Science is a body of knowledge and a way of knowing based on rigorous observation. By this definition, the hunters who criss-cross the ice and snow and embody centuries of observation are scientists. When they describe what is happening to their landscape, the world needs to listen.
By far, the most resistance Watt-Cloutier has experienced has been from “white men from warm countries”; and not only from those who run the endless backroom negotiations at international conferences, but also well-meaning and misguided activists. Greenpeace supports the Inuit's right to a clean environment, but protest their (sustainable and culturally imperative) seal hunt. The Sea Shepherds attempted to block Watt-Cloutier from receiving an environmental award because of her people's (sustainable and culturally imperative) whaling activities. Not only could Al Gore's people not squeeze in even a phone call between Watt-Cloutier and her co-nominee for the Nobel Peace Prize, but Paul McCartney never responded to her invitation to have him come north and witness in person the seal harvest that he maligns. Activists have recently prompted the US government to put the polar bear on the endangered species list, and not only did that collapse the Inuit guide/hunting industry, but according to the Inuit themselves, polar bear numbers are steady and not in decline.

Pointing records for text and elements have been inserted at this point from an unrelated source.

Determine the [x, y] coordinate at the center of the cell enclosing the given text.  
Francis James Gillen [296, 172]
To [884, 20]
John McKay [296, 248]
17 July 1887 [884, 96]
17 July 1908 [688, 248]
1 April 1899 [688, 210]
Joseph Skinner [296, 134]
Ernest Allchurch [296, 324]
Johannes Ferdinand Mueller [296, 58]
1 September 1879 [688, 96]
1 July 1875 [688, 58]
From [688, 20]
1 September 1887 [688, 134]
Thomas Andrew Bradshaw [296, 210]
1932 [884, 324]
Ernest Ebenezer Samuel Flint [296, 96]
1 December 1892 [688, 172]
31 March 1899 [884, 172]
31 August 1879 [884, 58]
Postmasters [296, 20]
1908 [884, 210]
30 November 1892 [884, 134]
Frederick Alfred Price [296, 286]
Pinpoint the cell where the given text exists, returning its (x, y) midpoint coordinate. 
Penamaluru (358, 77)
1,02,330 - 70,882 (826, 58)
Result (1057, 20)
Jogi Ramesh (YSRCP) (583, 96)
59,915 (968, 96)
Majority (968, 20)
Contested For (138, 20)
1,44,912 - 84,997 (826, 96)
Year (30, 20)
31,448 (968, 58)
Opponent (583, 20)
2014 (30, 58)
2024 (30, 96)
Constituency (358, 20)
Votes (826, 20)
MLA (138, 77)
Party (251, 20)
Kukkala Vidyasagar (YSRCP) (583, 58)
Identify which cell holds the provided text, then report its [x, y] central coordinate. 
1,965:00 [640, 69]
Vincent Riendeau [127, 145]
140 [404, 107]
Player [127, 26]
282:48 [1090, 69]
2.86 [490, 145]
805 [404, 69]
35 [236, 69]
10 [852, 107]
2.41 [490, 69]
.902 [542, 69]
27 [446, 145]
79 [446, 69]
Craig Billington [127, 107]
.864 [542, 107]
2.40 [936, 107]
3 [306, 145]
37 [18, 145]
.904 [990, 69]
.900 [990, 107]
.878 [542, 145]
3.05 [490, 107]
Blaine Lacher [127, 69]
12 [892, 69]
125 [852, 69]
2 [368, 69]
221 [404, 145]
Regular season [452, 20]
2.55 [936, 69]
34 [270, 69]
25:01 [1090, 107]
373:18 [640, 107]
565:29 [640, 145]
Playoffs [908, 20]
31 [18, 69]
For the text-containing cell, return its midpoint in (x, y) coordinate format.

The most interesting issue facing the Inuit today is that of resource extraction: As the ice melts and the northern waters become navigable, there's a potential resource boom in store for the region's indigenous people. Watt-Cloutier is very aware of the potential hypocrisy of her long having represented her people as victims of the fossil fuel industry just as they (who have otherwise lost the ability to sustain themselves through traditional means) are about to benefit greatly from this same industry. While Watt-Cloutier doesn't disparage those who might seek this kind of prosperity, she believes that the only viable way forward is to continue to battle for the right to be cold; to attempt to return the Arctic to the conditions that would allow her own grandson to learn the wisdom, patience, and courage that a traditional hunting trip imparts from elders to youth. I have no idea if those days are gone forever.

It's easy for us “southeners” to say, “Well, the Inuit will need to move down to the cities”, or “Those Uros will need to move off of Lake Titicaca”: after all, humankind has always been mobile and adaptable in the face of changing climate; we survived the ice ages, right? But Watt-Cloutier really impresses on the point that there is value and spirituality inherent in a traditional way of life; that the foods her people harvest nourish more than the body; that they should have the right to express their traditional ways. As she so impressed me with the human face of this issue, I can't fault that conclusion.

If the theme of this year's Canada Reads contest was “The book Canada needs right now”, I have no idea how The Right To Be Cold didn't win.